STATE of Florida, Petitioner,
v.
Richard STRONG, Respondent.
No. 66964.
Supreme Court of Florida.
April 2, 1987.Robert A. Butterworth, Atty. Gen. and Calvin L. Fox, Asst. Atty. Gen., Miami, for petitioner.
*759 Corey E. Hoffman, Court-Appointed Sp. Asst. Public Defender, South Miami, for respondent.
OVERTON, Justice.
This is a petition to review Strong v. State, 465 So. 2d 549 (Fla. 3d DCA 1985), in which the district court reversed defendant's manslaughter convictions, holding the admission of blood test evidence violated section 316.1932(1)(f)2, Florida Statutes (Supp. 1982). We find conflict with State v. Bender, 382 So. 2d 697 (Fla. 1980). We have jurisdiction. Art. V, § 3(b)(3), Fla. Const. We find the trial court properly admitted the evidence and, accordingly, quash the district court decision.
After an automobile collision causing two deaths, the driver, Strong, was taken to a hospital where a noncertified lab technician removed blood for testing. The blood was drawn only for medical purposes and not in furtherance of a criminal or accident investigation. The state subsequently obtained a lawful search warrant and seized the blood samples and resulting tests from the medical personnel. The trial court denied Strong's motion to suppress this evidence, and the state submitted the blood samples and tests to establish the presence of alcohol in Strong's blood. Based on this evidence, Strong was convicted of two counts of manslaughter.
The Third District Court of Appeal reversed Strong's manslaughter convictions, finding that the blood samples and tests were inadmissible under section 316.1932(1)(f)2. That section provides in pertinent part:
Only a physician, registered nurse, or duly licensed clinical laboratory technologist or clinical laboratory technician ... acting at the request of a law enforcement officer, may withdraw blood for the purpose of determining the alcoholic content thereof....[1]

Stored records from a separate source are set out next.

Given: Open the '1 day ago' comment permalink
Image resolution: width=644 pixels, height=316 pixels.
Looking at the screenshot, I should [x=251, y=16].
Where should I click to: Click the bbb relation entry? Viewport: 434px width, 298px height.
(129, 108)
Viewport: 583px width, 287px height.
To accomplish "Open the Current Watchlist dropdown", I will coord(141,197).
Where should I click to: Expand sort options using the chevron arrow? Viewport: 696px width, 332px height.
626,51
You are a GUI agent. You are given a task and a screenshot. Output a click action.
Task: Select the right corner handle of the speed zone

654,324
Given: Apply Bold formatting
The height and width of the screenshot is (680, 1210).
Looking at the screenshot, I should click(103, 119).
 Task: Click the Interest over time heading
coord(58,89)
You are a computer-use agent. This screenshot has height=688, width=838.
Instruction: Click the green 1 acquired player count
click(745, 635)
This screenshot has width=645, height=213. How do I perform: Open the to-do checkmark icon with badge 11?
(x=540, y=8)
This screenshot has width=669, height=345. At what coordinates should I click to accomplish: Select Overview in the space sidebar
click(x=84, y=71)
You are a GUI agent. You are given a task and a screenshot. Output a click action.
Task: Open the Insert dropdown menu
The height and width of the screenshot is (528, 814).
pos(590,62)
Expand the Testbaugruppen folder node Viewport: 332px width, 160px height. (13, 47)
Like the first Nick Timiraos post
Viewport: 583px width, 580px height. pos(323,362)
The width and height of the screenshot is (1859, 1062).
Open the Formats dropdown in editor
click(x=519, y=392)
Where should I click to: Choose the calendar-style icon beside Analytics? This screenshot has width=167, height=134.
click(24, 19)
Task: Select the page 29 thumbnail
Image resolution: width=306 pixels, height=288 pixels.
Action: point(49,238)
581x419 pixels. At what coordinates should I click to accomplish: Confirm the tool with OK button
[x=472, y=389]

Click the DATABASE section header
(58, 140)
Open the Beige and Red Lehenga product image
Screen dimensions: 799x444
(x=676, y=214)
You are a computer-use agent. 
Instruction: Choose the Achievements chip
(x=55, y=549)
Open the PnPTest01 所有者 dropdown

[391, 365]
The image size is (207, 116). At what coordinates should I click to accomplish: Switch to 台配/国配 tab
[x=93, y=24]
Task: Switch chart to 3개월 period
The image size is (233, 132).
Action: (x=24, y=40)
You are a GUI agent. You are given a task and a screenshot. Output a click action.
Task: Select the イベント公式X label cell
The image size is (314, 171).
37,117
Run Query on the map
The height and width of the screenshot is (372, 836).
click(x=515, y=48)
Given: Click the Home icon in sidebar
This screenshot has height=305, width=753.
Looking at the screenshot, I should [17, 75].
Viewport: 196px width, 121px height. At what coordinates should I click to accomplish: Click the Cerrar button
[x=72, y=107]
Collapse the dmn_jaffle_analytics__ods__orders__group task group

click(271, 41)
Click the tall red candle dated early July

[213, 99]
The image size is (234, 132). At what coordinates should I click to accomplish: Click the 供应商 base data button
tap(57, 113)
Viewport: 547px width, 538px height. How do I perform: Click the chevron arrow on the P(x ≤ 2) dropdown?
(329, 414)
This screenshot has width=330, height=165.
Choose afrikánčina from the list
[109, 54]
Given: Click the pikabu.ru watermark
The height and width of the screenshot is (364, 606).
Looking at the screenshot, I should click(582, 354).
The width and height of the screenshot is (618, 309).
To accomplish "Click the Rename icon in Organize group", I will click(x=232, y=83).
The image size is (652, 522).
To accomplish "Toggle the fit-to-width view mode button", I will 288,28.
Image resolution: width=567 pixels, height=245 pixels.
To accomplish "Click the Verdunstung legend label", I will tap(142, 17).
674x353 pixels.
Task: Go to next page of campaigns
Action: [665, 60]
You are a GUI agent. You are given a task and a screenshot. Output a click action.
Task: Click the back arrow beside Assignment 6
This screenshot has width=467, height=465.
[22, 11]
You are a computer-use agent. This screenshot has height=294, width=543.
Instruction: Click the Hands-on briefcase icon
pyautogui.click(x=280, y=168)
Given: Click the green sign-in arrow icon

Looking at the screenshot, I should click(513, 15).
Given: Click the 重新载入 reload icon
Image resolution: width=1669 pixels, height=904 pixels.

The district court reasoned that, because Strong's blood was not taken pursuant to the request of a law enforcement officer or drawn by authorized medical personnel, the blood samples and tests should have been suppressed. We disagree.
In this action, Strong does not challenge the validity of the search warrant or the seizure of blood samples and tests. He argues that section 316.1932(1)(f)2 establishes the procedures which must be followed when blood is taken to render the samples and tests admissible as evidence. Further, he contends that this section provides the only procedure by which the state may invade a person's privacy to draw blood.
We reject Strong's asserted per se rule that no blood test may be admitted in evidence without fulfilling the technician qualification requirements of section 316.1932(1)(f)2. As stated in State v. Bender, qualification requirements for technicians are to protect drivers required to take blood tests under the implied consent law.[2] The present implied consent statutes, sections 316.1932, 316.1933, and 316.1934, Florida Statutes (1985), require a medical technician to possess a valid Department of Health and Rehabilitative Services permit and direct the Department to approve methods by which blood taken should be tested. Under this statutory scheme, once the state establishes that a certified technician conducted an approved test, it is relieved of the traditional evidentiary burden of establishing (1) the reliability of the test, (2) the qualifications of the technician, and (3) the meaning of the test results. The sole purpose of section 316.1932(1)(f)2 is for the protection of drivers whom the government requires to give blood samples under the implied consent law. We find the legislature did not intend this statutory safeguard of the implied consent law to apply to all blood tests offered as evidence.
In this case, the state did not request the taking of Strong's blood under *760 the implied consent law, and the state is not claiming, nor may it claim, the presumptive validity or meaning of the blood test in accordance with those statutory provisions. We hold that, if a defendant, or someone on his behalf, requests blood to be taken and tested, the test samples and results are subject to seizure by a proper warrant or disclosure by discovery, the same as other scientific tests providing material and relevant evidence. Further, either the state or the defendant may have the blood test evidence admitted on establishing the traditional predicates for admissibility, including test reliability, the technician's qualifications, and the test results' meaning.
In conclusion, we hold that section 316.1932(1)(f) is not implicated because the implied consent law, of which that section is a part, is not involved under the facts of this case. We agree with the trial court that Strong's blood samples and tests were admissible and remand this cause with directions to reinstate his convictions.
It is so ordered.
McDONALD, C.J., and EHRLICH, SHAW and BARKETT, JJ., and ADKINS, J. (Ret.), concur.
NOTES
[1] We note the legislature has since modified this statute to reflect that "the failure of a law enforcement officer to request the withdrawal of blood shall not affect the admissibility of a test of blood withdrawn for medical purposes."
[2] Bender interpreted sections 322.261 and 322.262, Florida Statutes (1977). In 1982, the legislature amended and renumbered these sections to form the present implied consent law.